Le voyage se poursuivit ainsi entre Ardèche et Drôme, naviguant tantôt dans le cours historique du Rhône, tantôt dans son cours aménagé, égayé par la beauté des cités rhodaniennes traversées, pour atteindre enfin au barrage de la Roche-de-Glun assez tôt dans l'après-midi. J'arrivai au beau milieu d'une compétition de kayak qui me permit d'admirer l'aisance et la dextérité de certains jeunes, voir très jeunes kayakistes. Evoluant d'une rive à l'autre, d'un rapide à l'autre, esquimautant, contre-appelant, stoppant, je fus frappé par ce petit gars d'une dizaines d'années je pense, à la technique irréprochable et au sens de l'eau inné. Tous ses mouvements étaient comme des notes de musique magnifiquement ordonnées sur une partition de Grand Maître, offrant au spectateur privilégié que j'étais, un récital unique frôlant le divin. Chaque geste était parfaitement dosé, à sa place, efficace. Je ne distinguai plus l'humain de la rivière tant leur fluidité se mêlait. Je remarquai que je n'étais pas le seul subjugué par tant de grâce et de maîtrise.
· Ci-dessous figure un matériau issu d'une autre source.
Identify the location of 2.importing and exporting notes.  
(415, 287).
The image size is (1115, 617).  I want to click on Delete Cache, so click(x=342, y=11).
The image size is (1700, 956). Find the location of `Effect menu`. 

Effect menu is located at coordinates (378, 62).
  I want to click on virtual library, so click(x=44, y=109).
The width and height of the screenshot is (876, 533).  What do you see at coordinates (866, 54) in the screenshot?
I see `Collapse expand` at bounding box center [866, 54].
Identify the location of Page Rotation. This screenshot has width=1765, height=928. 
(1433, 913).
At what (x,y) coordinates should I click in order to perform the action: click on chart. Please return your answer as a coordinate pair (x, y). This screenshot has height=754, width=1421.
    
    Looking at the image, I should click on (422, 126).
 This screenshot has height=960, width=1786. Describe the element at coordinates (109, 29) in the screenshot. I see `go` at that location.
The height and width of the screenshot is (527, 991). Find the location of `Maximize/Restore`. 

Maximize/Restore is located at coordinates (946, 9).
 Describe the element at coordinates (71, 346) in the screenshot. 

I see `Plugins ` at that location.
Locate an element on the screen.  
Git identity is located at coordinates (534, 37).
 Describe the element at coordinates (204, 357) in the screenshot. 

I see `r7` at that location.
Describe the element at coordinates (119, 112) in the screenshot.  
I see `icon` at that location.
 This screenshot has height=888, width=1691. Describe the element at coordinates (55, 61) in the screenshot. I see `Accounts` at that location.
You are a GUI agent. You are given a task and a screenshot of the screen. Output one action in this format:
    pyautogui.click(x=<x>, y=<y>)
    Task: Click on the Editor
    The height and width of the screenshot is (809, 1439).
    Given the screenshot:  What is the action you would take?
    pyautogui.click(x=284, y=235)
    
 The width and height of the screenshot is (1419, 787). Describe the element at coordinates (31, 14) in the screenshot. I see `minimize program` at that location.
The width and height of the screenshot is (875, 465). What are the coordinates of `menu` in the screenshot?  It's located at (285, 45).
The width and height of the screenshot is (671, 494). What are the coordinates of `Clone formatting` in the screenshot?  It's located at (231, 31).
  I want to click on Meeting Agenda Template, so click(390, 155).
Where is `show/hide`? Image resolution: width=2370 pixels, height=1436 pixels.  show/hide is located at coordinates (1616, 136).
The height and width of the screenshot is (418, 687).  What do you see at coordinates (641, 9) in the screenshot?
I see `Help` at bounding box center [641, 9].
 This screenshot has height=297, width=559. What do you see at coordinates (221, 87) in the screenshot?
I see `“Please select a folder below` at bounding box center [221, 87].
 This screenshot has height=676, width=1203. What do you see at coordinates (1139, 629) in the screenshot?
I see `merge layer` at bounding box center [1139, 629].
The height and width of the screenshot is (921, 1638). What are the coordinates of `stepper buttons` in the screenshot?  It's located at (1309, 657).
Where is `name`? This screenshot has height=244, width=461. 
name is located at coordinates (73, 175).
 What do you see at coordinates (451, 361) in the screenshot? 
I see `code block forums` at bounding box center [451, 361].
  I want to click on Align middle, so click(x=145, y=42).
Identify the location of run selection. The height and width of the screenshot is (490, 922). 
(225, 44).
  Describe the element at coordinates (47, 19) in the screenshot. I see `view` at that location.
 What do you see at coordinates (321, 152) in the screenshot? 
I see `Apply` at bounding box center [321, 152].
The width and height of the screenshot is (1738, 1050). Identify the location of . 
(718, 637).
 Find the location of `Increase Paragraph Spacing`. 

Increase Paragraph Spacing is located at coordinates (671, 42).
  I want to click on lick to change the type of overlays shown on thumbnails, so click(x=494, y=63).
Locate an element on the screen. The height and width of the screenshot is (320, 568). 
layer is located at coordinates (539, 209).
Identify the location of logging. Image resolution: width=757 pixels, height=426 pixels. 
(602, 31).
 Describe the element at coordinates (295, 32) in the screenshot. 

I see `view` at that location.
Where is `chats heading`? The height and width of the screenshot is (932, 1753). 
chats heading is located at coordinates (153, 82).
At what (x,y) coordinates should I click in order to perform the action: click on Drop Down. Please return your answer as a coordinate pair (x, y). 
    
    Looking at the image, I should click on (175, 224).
J'attendis ainsi sous un soleil timide, la fin de la compétition pour installer mon bivouac. J'avais pris soin de déployer les panneaux solaires pour profiter des derniers rayons du soleil pour recharger la batterie du portable. Allongé perpendiculairement au kayak, la tête soutenue près de l'hiloire, somnolant, patient, j'attendis. C'est après le départ du dernier véhicule, alors que les rayons du soleil ne réchauffaient plus personnes sur l'eau, que je me levai enfin pour installer le camp. La pluie remplaça aussi sûrement que durablement le soleil trop timide pour avoir la force de percer à travers les épais nuages gris. J'installai un peu plus haut le hamac, entre deux gros chênes dont les troncs étaient couverts de lière jusqu'au houppier. La pluie persistante m'incita à installer le tarpaulin avec les deux moitiés de ma pagaie de secours en guise de mats, histoire d'avoir un abri pour le dîner. M'apprêtant à déguster un Saumon aux pâtes et légumes que je venais de préparer, je me fis la réflexion que j'aurai pu tirer jusqu'à Valence... On verra demain si, cette fois la providence et la météo me permettraient de franchir, de la meilleur des façons, cet obstacle fatidique , objet de mon appréhension.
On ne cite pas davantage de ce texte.